Meals are almost always served with non (нон), flatbread found throughout Central Asia. If a Tajik has food but not non, he will say he is out of food. If non is dropped on the ground, people will put it up on a high ledge for beggars or birds. Legend holds that one is not supposed to put non upside down because this will bring bad luck. The same holds if anything is put on top of the non, unless it is another piece of non.

Breakfast usually consists of tea, kulcha (Tajik milk bread) or non with butter, hasib (sausage), panir (Feta cheese), qaymoq or sarshir, murabbā (jam), tukhmbiryān (omelettes with meat), etc. Fruits such as berries, grapes, melons, apples, peaches, and apricots are eaten too during the summer. Kompot (a non-alcoholic sweet beverage that may be served hot or cold and is made with fruits) is often drunk as well.

Traditional Tajik soups include mainly meat and vegetable soups (such as shūrbā and piti), and meat soups with noodles (such as laghmon and ugro). Other dishes shared regionally, either as fast food or as an appetizer, include manti (steamed meat dumplings), tushbera (pelmeni), sambusa (a triangular pastry with either a meat and onion stuffing or a pumpkin and onion stuffing, baked in a tandoor oven), and belyash (pl. belyashi, беляши, deep-fried cakes made of yeast dough and filled with minced meat, similar to pirozhki).

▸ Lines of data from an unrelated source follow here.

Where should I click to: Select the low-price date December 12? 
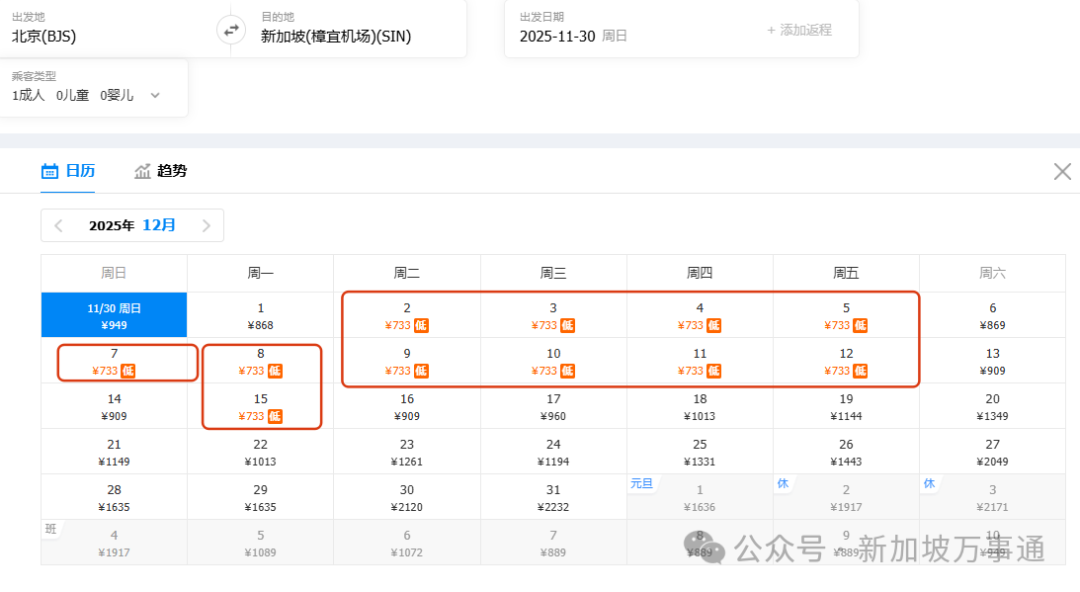[845, 362]
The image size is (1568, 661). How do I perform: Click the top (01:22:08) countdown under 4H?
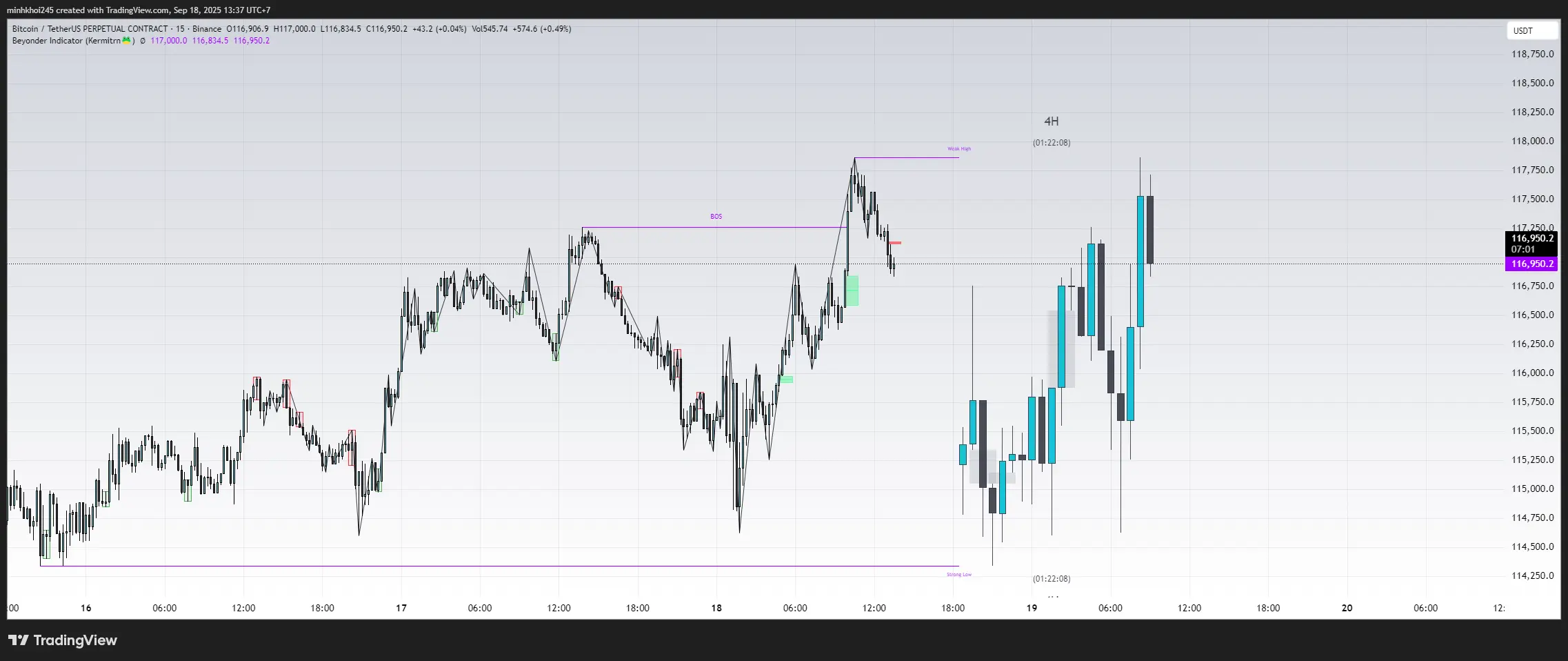1051,143
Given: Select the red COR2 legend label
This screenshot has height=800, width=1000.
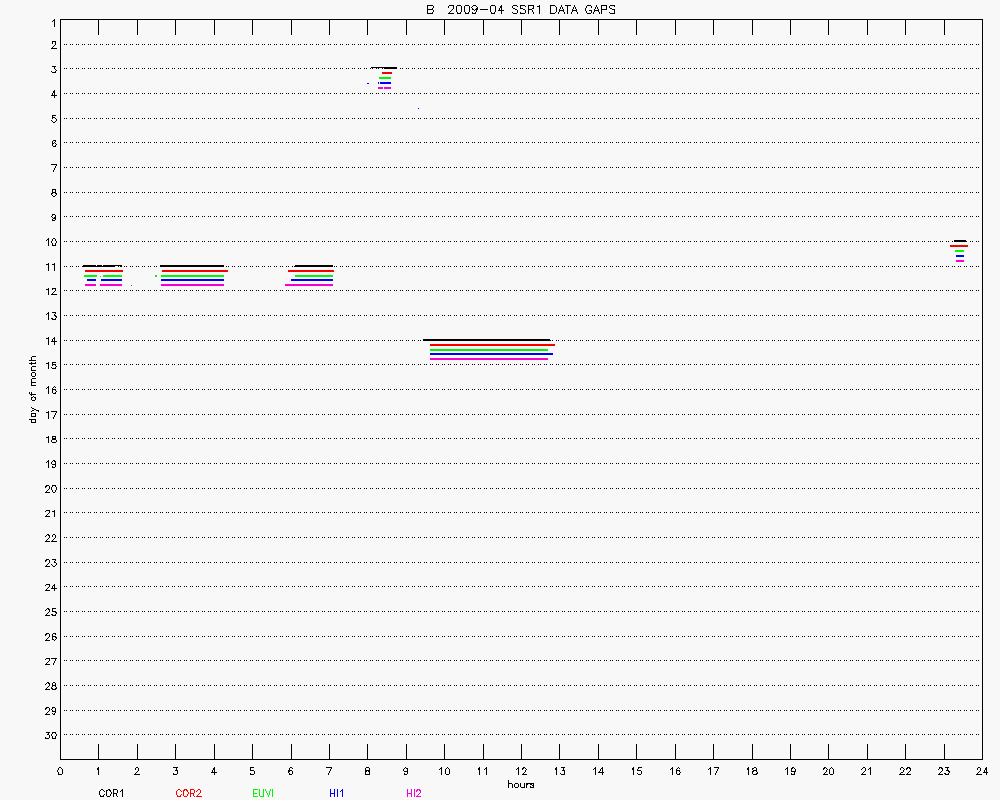Looking at the screenshot, I should (188, 793).
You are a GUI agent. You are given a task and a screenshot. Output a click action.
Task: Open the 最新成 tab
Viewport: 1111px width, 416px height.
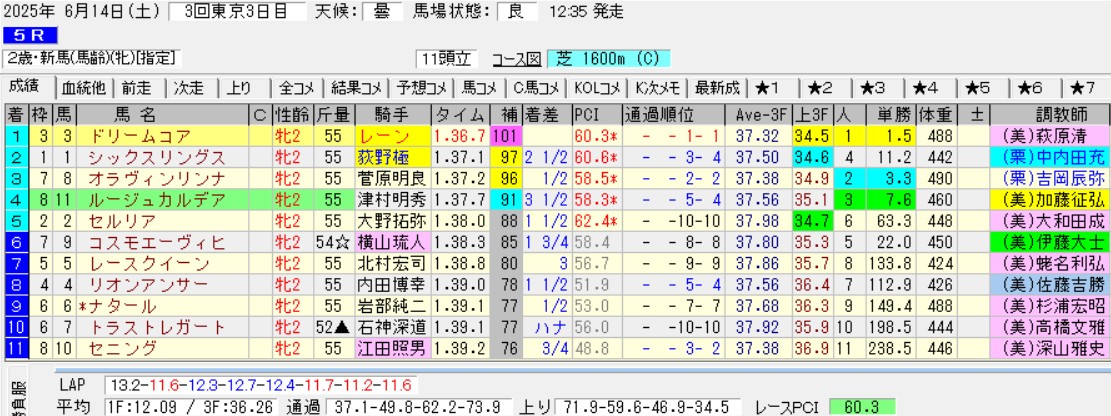tap(717, 87)
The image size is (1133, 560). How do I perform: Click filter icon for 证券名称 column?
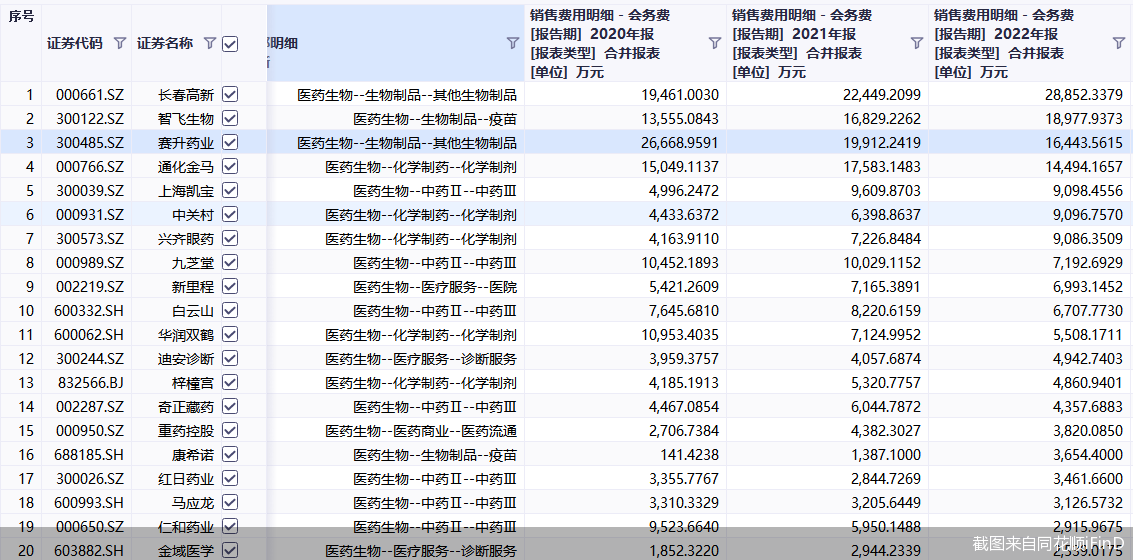[209, 43]
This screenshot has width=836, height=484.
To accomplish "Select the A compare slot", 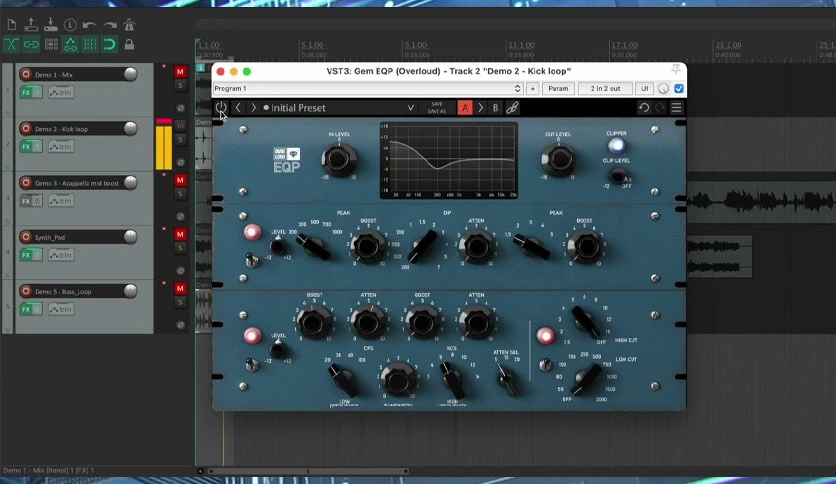I will (x=465, y=108).
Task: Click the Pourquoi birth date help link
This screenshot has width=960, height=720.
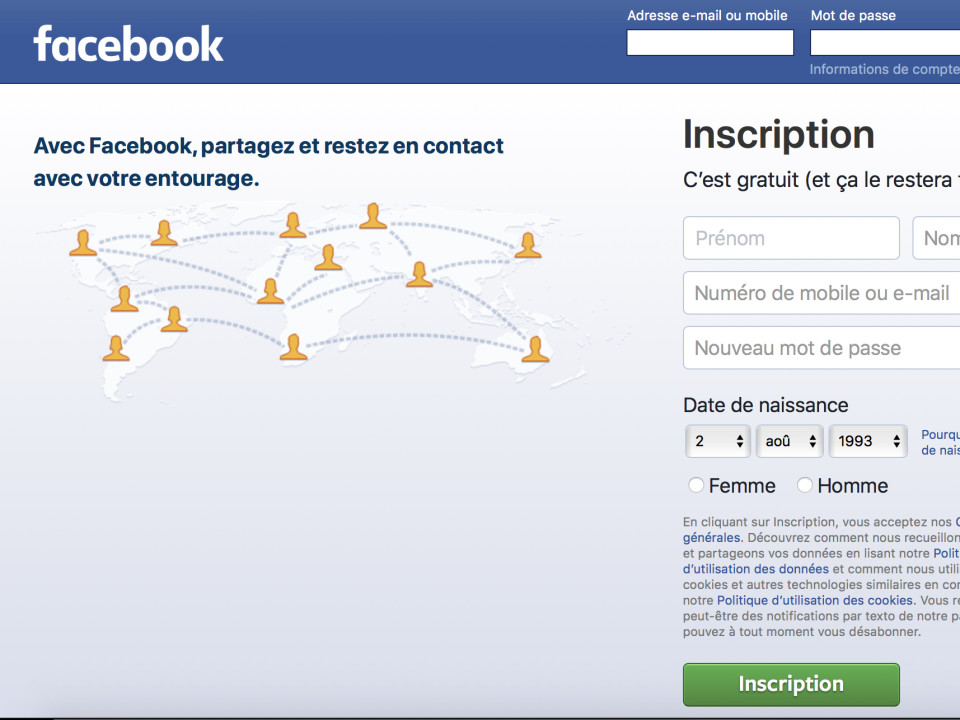Action: pos(940,435)
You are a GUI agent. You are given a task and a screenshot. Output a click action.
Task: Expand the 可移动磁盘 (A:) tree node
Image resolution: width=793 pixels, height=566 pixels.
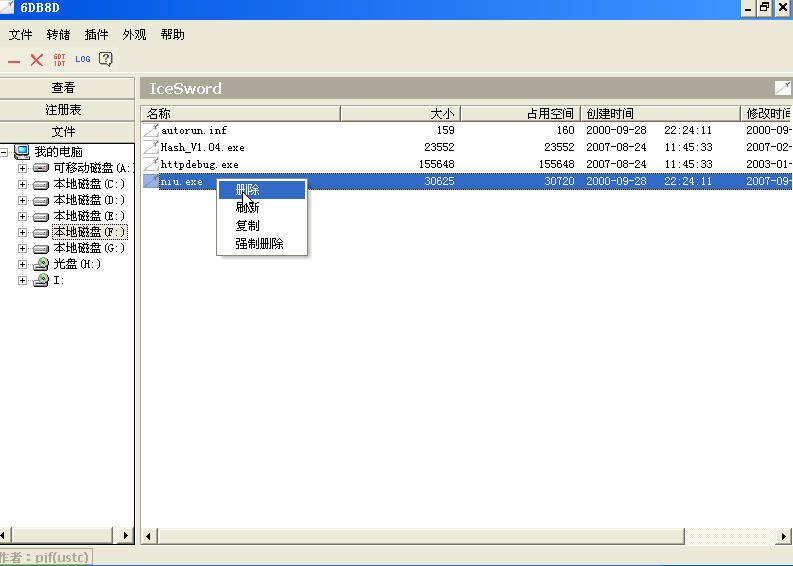(23, 168)
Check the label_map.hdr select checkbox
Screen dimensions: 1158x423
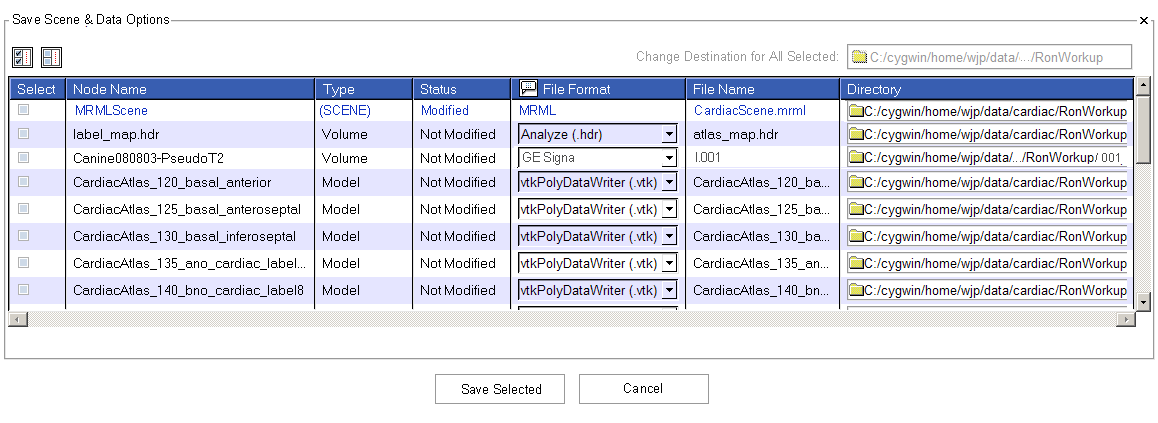(24, 134)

Soviet cuisine both influenced and was in turn influenced by Tajik cuisine.

===Dairy products===
Dairy dishes, usually served as part of the spread of appetizers in a Tajik meal and scooped with pieces of flatbread, include chakka (a sour milk preparation), thick yogurt, and kaymak (high-fat clotted cream). Qurut balls may be served as a snack or an accompaniment to cold beverages. Although not a traditional Tajik drink, kefir, a drinking yogurt, is often served with breakfast.

===Summer produce===
In the summer, Tajikistan abounds in produce and fruit; its grapes and melons were famous throughout the former Soviet Union. The bazaar also sells pomegranates, apricots, plums, peaches, apples, pears, figs, and persimmons.

==Beverages==
Tea generally accompanies every meal and is frequently offered between meals as a gesture of hospitality to guests and visitors. It is served hot in a china pot with a lid, and is drunk with sugar from small saucer-less cups without handles (piola). Because of the universal popularity of tea-drinking, the choykhona, or teahouse, is the most common gathering place in Tajikistan, and is similar to the Western-style coffee house.